That’s nonsense and couldn’t be affected by BTRFS short of something catastrophic happening (probably in the kernel).

The main downside for NVME that I’d be aware of is that BTRFS is a lot slower to write lots of tiny files than something like XFS (which is generally the fastest filesystem available). I’d guess this is due to BTRFS’s metadata overhead, which includes writing two copies of metadata for redundancy. I have a very fast gen 4 NVME and I can get ~2GBPS tiny file write speed with XFS and ~300MBPS tiny file write speed with BTRFS. IMO this is negligible though, because tiny files are inherently tiny - 300MB of tiny files is a lot of files for 1 second of effort. Also, usually read speed is more important than write speed for day-to-day tasks. Large file writes and large/small file reads are roughly the same though, with any small advantages going towards XFS.

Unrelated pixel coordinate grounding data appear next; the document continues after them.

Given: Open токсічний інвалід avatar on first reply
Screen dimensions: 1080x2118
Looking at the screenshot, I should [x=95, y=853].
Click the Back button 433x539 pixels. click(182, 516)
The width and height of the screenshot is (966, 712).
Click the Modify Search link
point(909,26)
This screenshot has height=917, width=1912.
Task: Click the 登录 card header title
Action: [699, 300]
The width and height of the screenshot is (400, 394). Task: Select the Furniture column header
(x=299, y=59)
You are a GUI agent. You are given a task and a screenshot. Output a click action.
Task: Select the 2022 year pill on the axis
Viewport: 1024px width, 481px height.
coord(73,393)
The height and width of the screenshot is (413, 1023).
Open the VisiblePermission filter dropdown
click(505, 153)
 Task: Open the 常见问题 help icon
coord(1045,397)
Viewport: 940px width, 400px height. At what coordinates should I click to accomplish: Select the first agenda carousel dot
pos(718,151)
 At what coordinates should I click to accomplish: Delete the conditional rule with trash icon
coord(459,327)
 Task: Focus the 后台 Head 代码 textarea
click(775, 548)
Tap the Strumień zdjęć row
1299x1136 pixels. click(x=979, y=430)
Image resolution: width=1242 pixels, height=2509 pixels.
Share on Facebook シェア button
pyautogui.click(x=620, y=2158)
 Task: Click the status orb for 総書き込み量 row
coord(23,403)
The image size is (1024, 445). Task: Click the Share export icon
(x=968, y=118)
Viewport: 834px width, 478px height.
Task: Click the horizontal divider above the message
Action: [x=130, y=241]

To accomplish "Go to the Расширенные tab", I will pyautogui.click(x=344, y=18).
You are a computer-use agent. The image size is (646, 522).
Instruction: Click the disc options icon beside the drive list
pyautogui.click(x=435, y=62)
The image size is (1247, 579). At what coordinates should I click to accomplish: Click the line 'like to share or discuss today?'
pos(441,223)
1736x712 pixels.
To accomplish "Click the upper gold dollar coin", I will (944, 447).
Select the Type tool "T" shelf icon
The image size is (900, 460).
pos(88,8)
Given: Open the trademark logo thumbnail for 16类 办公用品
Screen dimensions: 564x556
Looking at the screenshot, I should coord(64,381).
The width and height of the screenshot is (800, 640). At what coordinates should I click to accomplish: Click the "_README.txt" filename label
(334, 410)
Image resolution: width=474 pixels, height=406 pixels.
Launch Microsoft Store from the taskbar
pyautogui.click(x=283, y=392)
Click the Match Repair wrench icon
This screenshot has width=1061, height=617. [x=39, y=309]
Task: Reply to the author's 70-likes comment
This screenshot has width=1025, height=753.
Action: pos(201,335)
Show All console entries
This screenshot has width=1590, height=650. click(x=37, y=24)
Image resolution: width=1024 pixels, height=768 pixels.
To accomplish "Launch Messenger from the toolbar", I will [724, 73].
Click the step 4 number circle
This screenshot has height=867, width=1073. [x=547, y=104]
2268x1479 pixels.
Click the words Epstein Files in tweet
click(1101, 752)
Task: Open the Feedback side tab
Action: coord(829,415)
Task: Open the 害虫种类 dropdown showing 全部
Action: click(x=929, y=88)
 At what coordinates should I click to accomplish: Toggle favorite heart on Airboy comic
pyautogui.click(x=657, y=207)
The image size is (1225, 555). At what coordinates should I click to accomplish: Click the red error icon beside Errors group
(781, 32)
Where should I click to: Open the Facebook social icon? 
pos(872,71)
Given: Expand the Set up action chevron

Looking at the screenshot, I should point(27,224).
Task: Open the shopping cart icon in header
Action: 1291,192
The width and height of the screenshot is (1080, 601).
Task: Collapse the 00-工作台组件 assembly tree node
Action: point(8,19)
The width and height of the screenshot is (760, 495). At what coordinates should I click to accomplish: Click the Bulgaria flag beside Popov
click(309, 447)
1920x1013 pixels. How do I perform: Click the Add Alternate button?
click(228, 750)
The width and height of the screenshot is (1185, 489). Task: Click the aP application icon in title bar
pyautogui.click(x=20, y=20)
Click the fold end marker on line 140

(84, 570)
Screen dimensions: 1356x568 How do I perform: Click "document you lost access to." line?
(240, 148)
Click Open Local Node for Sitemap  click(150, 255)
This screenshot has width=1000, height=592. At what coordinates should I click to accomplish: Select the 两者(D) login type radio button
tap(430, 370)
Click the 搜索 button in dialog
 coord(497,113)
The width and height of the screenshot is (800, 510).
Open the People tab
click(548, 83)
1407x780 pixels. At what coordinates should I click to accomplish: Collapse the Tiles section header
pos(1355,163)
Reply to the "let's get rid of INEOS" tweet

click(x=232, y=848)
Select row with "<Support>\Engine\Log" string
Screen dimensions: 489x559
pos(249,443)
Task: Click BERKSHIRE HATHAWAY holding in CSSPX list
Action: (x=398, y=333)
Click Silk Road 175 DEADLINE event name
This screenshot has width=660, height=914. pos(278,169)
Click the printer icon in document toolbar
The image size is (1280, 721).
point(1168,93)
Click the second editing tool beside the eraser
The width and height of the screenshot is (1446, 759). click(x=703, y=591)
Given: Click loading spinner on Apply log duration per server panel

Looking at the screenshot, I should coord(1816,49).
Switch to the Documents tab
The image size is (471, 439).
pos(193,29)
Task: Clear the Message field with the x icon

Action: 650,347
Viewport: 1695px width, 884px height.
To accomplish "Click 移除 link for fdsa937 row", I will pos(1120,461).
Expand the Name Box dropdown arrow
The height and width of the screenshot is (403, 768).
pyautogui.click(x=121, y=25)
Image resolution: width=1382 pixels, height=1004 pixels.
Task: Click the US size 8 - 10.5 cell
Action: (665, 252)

BTRFS will never be faster than something like XFS because it has way more features - with how fast NVMEs are I personally think it’s worth trading some of that ludicrous speed for features like data checksumming, compression, and snapshots. On the flip side, BTRFS is a very good idea to run on slow HDDs because its transparent compression will actually increase the drive’s speed, as the act of compressing/decompressing is way faster than the act of reading physical data from rust.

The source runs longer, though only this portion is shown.